Thursday, July 15, 2010

So I am trying to keep my blog updated and even be as open as I used to be, but it's hard.  Mostly because I know most people reading this aren't happy with my decision to get divorced.  Let's face it, most people on here are Josh's family and friends and even though I have grown to like and love them like my own family and friends I just don't feel they are still going to like me.  especially after we are split legally.  I say legally because as of now we are split.  We still live in the same house but basically as roommates and mostly friends, but nothing more.

I am starting to realize that this divorce is mostly my fault.  For the last 3 years we have had problems and I have done nothing to fix them.  I have let my problems with his family affect the way I feel about him and mostly I haven't tried to stay in love.  I know most older and religious people think we should work harder to make it work and all that, but at this point in my life I can't pretend anymore.  I miss Oregon most of all and being somewhere that makes me unhappy just makes everything else worse.

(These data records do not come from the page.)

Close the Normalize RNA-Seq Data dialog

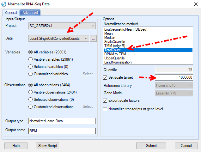(x=196, y=4)
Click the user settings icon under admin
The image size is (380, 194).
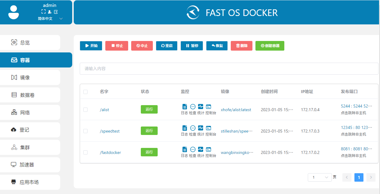[50, 12]
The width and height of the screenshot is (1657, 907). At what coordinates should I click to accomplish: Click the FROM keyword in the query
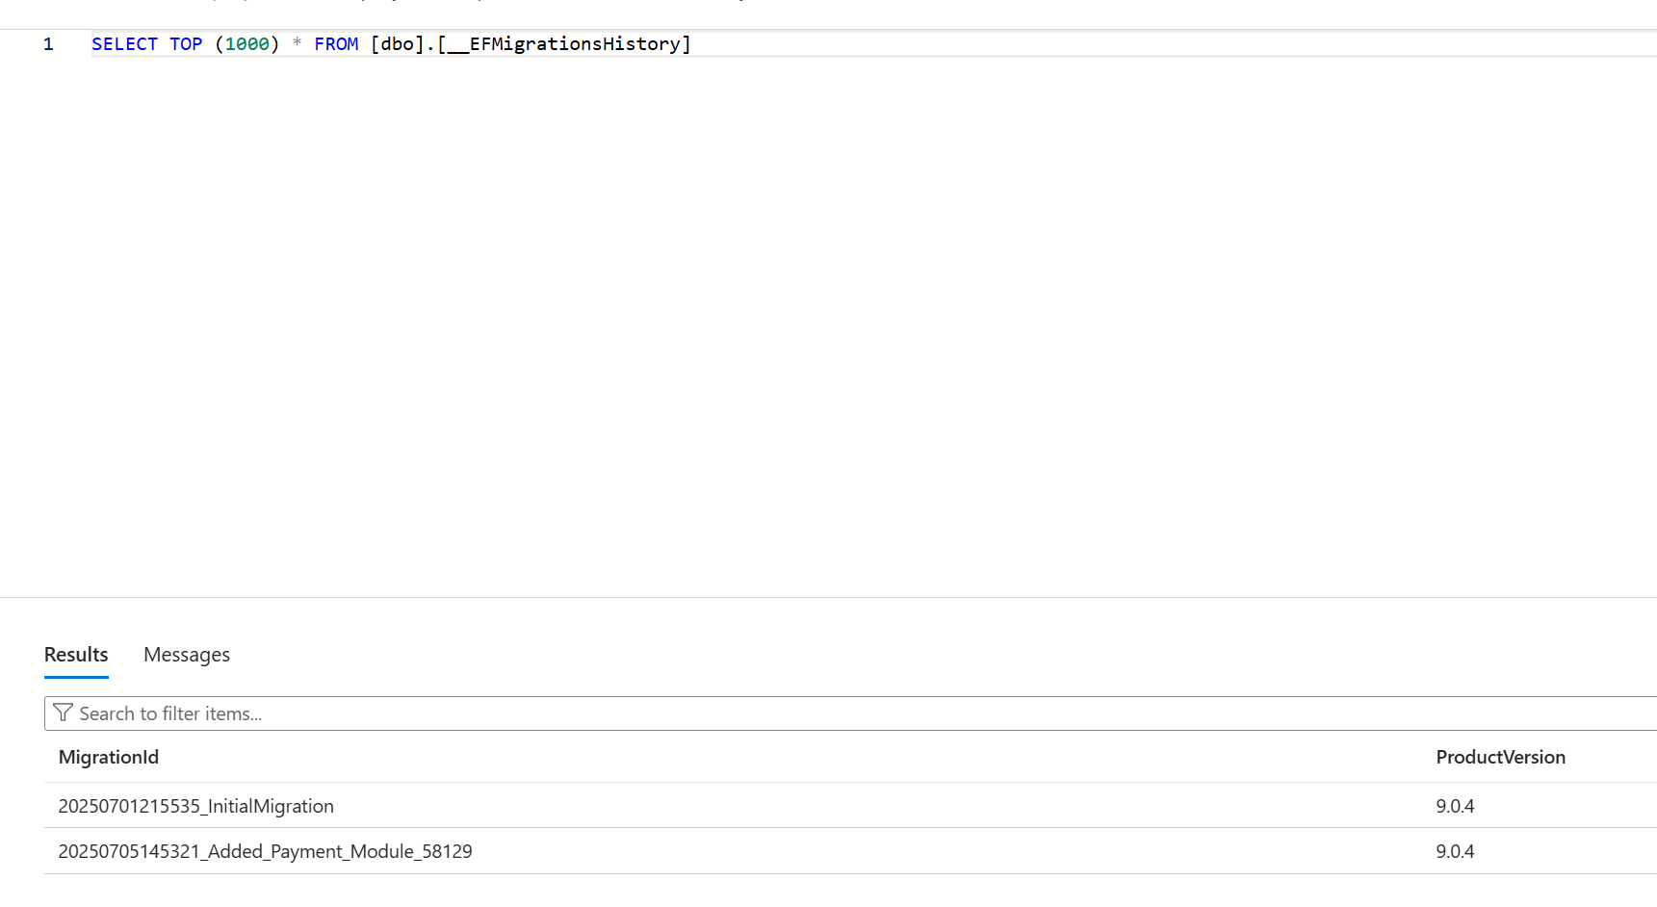click(336, 44)
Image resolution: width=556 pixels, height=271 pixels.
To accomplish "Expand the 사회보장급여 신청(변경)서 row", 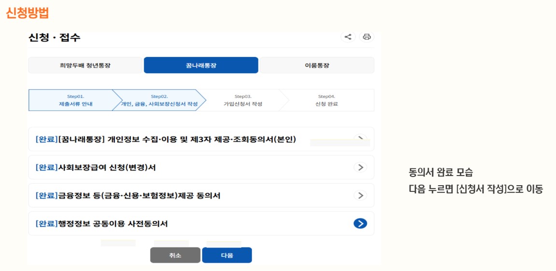I will [x=201, y=167].
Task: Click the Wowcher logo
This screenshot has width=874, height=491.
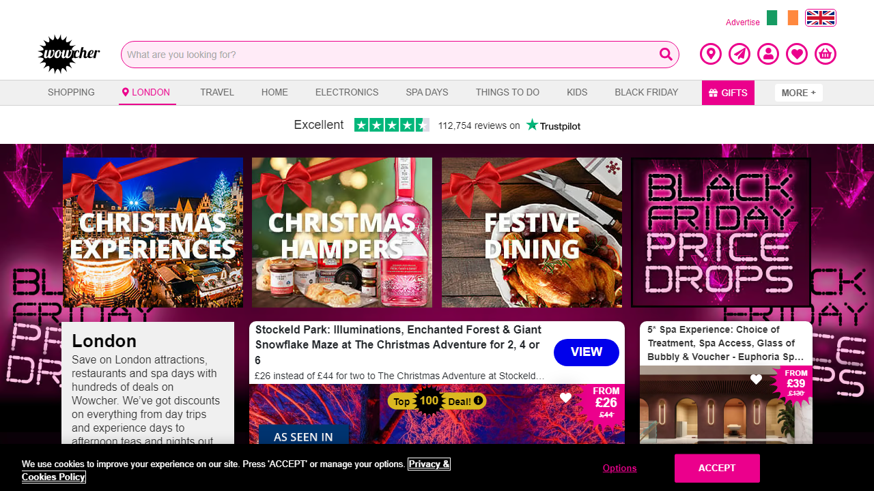Action: (x=68, y=54)
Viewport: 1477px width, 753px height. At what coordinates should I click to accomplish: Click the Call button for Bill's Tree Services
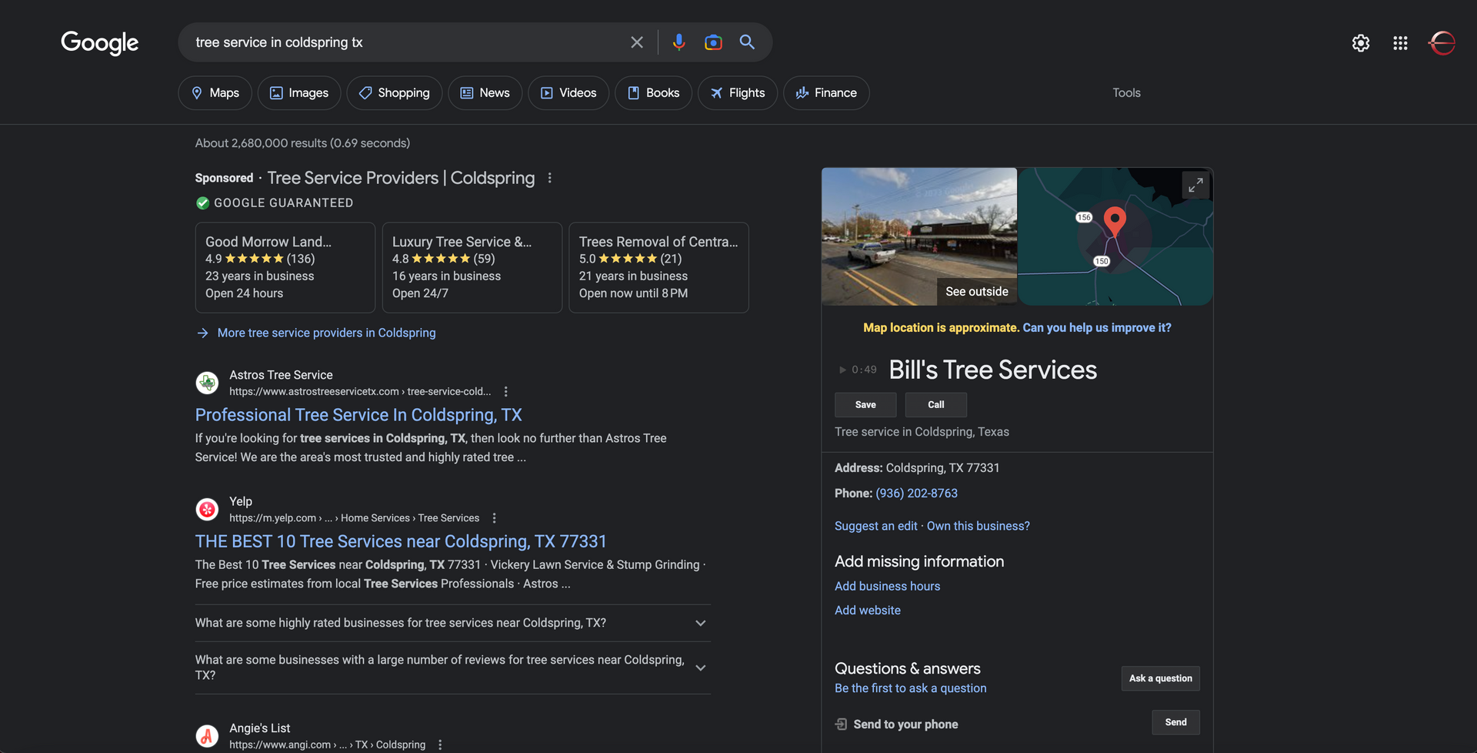[x=935, y=405]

Since my last post I have been thinking about all my choices and decisions.  First I can either stay in Utah or go to Oregon.  This is the first decision I must make.  As much as I hate to say it, I really think I am going to Oregon.  It will just be easier for me to start my life over.  Because in a sense I am going to have to start over.  No more stay at home mom. No more relying on someone to be there to help and support me.  I mean I will have my parents and sisters, but I won't have someone to be there when i have a bad day or get stressed. I have someone to just hold me and tell me things will be okay.  But really for the past 2 years I haven't had that either.

So I guess I could still change my mind, but most likely I won't.  I have a tentative plan set up for when I get to Oregon and that's what I am going to stick with. In either place I can look for a regular job and in the mean time take my hair bows/ flowers and tutus and even bracelets to second hand stores and boutiques and sell them there.  I could even get a booth at the Saturday market in either Portland or Eugene.  It just seems more feasable to do that sort o thing up in Oregon rather than Utah. 

So that's my update on this.  I know I considered staying in Utah, but after thinking the logistics through I realized it is not the best option for me.  I know that I sound selfish and I should think about how the kids will feel, but honestly I have thought about that a lot and I think they would be better off with a happy mom. 

I guess now I have to figure out the whole who gets the kids when and such.  Not something I am looking forward because I know it will make for a bunch of fights, but we both have to face reality. 

1 comment:

crystal said...

I think you have to do what will be best for your family. At this point there isnt a "right " answer for any of this. I hope your friends and family of any sort(whether its yours or Josh's) will support you in whatever you do. I will miss you....I have missed you so much already and you are only a few hours away right now. But I know you love your kids and will do anything for them and that you know whats best for them and will be able to make a decision on what to do. Kepp us posted and Im still gonna help you clean up one of these sundays...well maybe even this sunday :)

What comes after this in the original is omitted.